■ **Text under study**
황제와 함께 타락하겠습니다 Hwangjewa hamkke tarakhagetseumnida
- Genre: Adventure, isekai
- Author: Tenichi
- Publisher: Futabasha (Japan);
- Webtoon service: Kakao Webtoon (South Korea); Piccoma (Japan); Gaugau Monster (Japan);
- Original run: October 11, 2022 – present
- Volumes: 6

= I Will Fall with the Emperor =

South Korean manhwa series

I Will Fall with the Emperor is a South Korean manhwa released as a webtoon created by Tenichi. It began publication in Kakao Corporation's KakaoPage and Kakao Webtoon services in October 2022. It is also published in Japanese on multiple online services.

==Plot==
The series follows Larcy, a princess from the Kingdom of Berry. After a failed attempt to rescue her sister Nicola, she finds herself captured by the Chariot Empire. Returning to Berry after ten years, she is shocked to learn that the royal family, including Nicola, had betrayed her. Accused her of being the cause of a war between Berry and Chariot, Larcy is executed, only to find herself sent back in time ten years. Determined to seek revenge, Larcy marries Jevon Van Verben, the emperor of the Chariot Empire, with the goal of avenging her prior death and betraying her family for their actions.

■ **Requirement**
Please continue the article about the manhwa I Will Fall with the Emperor from the end of its plot section. The data after this point comes from a different source.

■ **Supplied records**
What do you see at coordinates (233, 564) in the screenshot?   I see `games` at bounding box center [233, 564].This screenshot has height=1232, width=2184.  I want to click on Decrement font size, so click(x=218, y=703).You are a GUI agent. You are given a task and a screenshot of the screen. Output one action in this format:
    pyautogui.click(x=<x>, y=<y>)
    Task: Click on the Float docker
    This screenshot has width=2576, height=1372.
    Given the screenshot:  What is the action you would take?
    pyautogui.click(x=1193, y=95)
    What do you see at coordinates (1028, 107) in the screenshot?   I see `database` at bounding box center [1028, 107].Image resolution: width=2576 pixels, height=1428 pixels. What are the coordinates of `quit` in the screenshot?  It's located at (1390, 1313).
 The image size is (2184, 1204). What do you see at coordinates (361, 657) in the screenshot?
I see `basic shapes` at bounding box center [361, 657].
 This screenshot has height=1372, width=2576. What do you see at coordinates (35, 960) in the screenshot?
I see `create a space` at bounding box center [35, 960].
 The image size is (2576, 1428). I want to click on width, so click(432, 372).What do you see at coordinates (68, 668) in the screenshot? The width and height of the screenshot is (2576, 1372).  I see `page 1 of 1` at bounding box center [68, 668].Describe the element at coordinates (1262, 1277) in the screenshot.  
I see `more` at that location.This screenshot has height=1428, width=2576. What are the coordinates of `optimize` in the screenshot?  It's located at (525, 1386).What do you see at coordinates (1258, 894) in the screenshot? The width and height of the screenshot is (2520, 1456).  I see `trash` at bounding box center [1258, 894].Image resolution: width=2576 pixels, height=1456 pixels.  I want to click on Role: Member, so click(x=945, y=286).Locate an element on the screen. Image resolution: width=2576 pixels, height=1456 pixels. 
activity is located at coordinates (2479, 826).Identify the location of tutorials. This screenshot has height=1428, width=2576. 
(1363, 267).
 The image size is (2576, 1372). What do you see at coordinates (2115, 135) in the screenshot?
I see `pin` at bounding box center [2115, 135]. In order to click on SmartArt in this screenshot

■ **Result of the task**
==Characters==
- Larcy
Nicknamed the Princess of Bats, she was taken captive by the Chariot Empire after failing to rescue her sister Nicola. She was treated poorly and betrayed after her family reveals to her that she was not a legitimate child of the King. She is later executed after being accused of provoking a war between the Kingdom of Berry and the Empire of Chariot. Wishing to seek revenge against those who betrayed her, she finds herself back in time, where she ends up marrying into the Empire of Chariot as a way to avenge her previous life.
- Jevon Van Verben
The emperor of the Chariot Empire and Larcy's husband. Larcy married him with the aim of using the Chariot Empire to avenge the betrayal in her previous life. He is known for being a ruthless and cold ruler. In addition to Larcy, he also has multiple concubines.
- Nicola
Larcy's sister. In contrast to Larcy, who has black hair, she was blonde hair. She was groomed from the start to be an Empress. She betrayed Larcy when Larcy returned from captivity, revealing that Larcy was not the king's real daughter.

==Publication==
Created by Tenichi, the series began publication on Kakao Corporation's KakaoPage and Kakao Webtoon services on October 11, 2022. The series is also published in Japanese under the title Omotome Itadaita Bōkun Heika no Akujo Desu (お求め頂いた暴君陛下の悪女です), with its chapters being posted on multiple services such as Piccoma and Gaugau Monster.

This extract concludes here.